14. E’ parimenti principio consolidato che elemento indefettibile del rapporto di lavoro subordinato e criterio discretivo, nel contempo, rispetto a quello di lavoro autonomo è la subordinazione, intesa come vincolo di soggezione personale del prestatore al potere direttivo del datore di lavoro, che inerisce alle intrinseche modalità di svolgimento delle prestazioni lavorative e non già soltanto al loro risultato, mentre hanno carattere sussidiario e funzione meramente indiziaria altri elementi del rapporto di lavoro (ad esempio, l’osservanza di un determinato orario, la continuità della prestazione lavorativa, l’inserimento della prestazione medesima nell’organizzazione aziendale, l’assenza di rischio per il lavoratore e le modalità di retribuzione) i quali – lungi dal surrogare la subordinazione o, comunque, dall’assumere valore decisivo ai fini della prospettata qualificazione del rapporto – possono, tuttavia, essere valutati globalmente, appunto, come indizi della subordinazione stessa, tutte le volte che non ne sia agevole l’apprezzamento diretto a causa di peculiarità delle mansioni, che incidano sull’atteggiarsi del rapporto (Cassazione civile sez. lav., 10/03/2020, n. 6758).

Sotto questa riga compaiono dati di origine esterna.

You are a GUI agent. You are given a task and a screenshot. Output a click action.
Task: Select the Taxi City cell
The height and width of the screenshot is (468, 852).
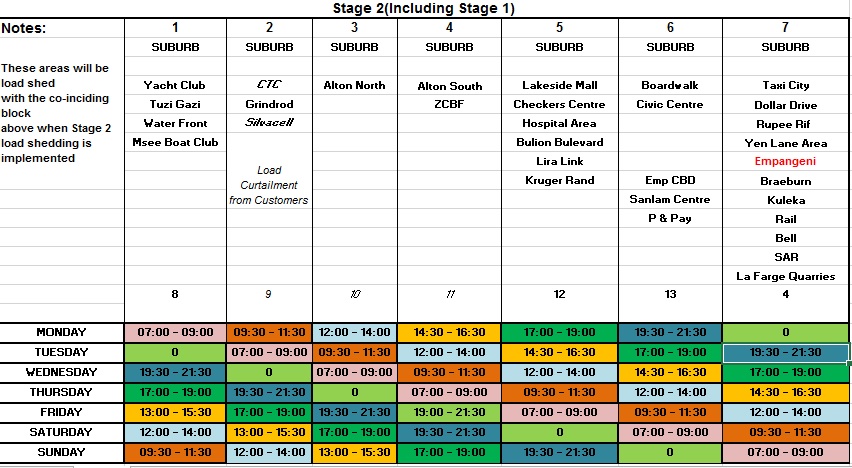[x=785, y=86]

15. In particolare, in caso di prestazioni di natura intellettuale o professionale, l’elemento dell’assoggettamento del lavoratore alle direttive altrui si presenta in forma attenuata, non agevolmente apprezzabile, sicché occorre fare riferimento a criteri complementari e sussidiari, come quelli della collaborazione, della continuità delle prestazioni, dell’osservanza di un orario determinato, del versamento a cadenze fisse di una retribuzione prestabilita, del coordinamento dell’attività lavorativa all’assetto organizzativo dato dal datore di lavoro, dell’assenza in capo al lavoratore di una sia pur minima struttura imprenditoriale (Cassazione civile sez. lav., 25/02/2019, n. 5436; 21/10/2014, n. 22289; 26/08/2013, n. 19568).

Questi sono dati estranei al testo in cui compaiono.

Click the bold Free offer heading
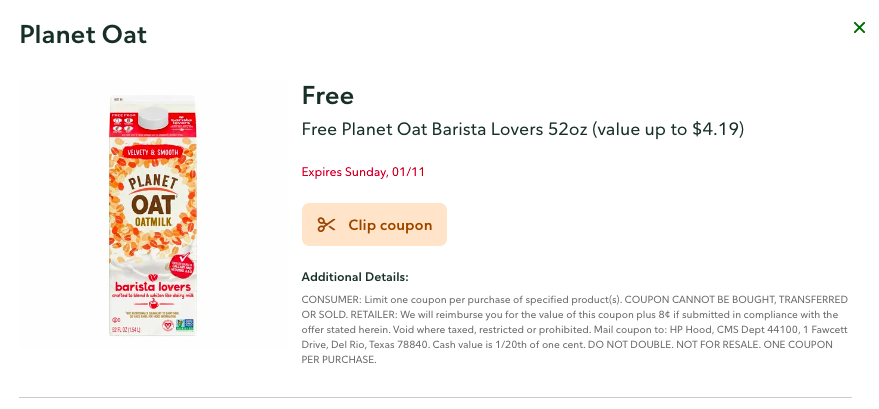 pyautogui.click(x=328, y=96)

16. Il giudice dell’appello non si è conformato a tali principi, avendo affermato che in difetto della prova diretta del cd. controllo intrinseco sul quando e sul quomodo della prestazione gli indici sussidiari, quali continuità della prestazione, assenza di organizzazione, periodicità del corrispettivo, rispetto di un orario predeterminato di lavoro, controllo sulle assenze, godimento di ferie, svolgimento della prestazione con le medesime modalità dei colleghi inquadrati come lavoratori subordinati, non sono per se stessi sufficienti, così trascurando che essi possono fornire la prova indiretta della soggezione al potere conformativo del datore di lavoro (specie nei casi in cui tale soggezione non è facilmente accertabile, mancando ordini e direttive specifiche).
17. La sentenza impugnata deve essere pertanto cassata in accoglimento del secondo motivo di ricorso.
18. Resta assorbito il terzo motivo di ricorso, con il quale- deducendo la violazione e/o falsa applicazione dell’art. 36 D.Lgs. n. 165 del 2001 e degli artt. 2727 e 2729 c.c.- si censura il rigetto della domanda di risarcimento del danno, trattandosi di statuizione fondata sulla affermata natura autonoma dei rapporti di lavoro a termine.
19. La causa va rinviata alla Corte di Appello di Bologna in diversa composizione affinché provveda alla qualificazione del rapporto di lavoro alla luce dei principi di diritto qui ribaditi.
20. Il giudice del rinvio provvederà altresì alla disciplina delle spese del presente grado.
PQM
La Corte accoglie il secondo motivo di ricorso; dichiara inammissibile il primo, assorbito il terzo. Cassa la sentenza impugnata in relazione al motivo accolto e rinvia- anche per le spese- alla Corte d’Appello di Bologna in diversa composizione.
Così deciso in Roma, nella Adunanza Camerale, il 27 maggio 2021.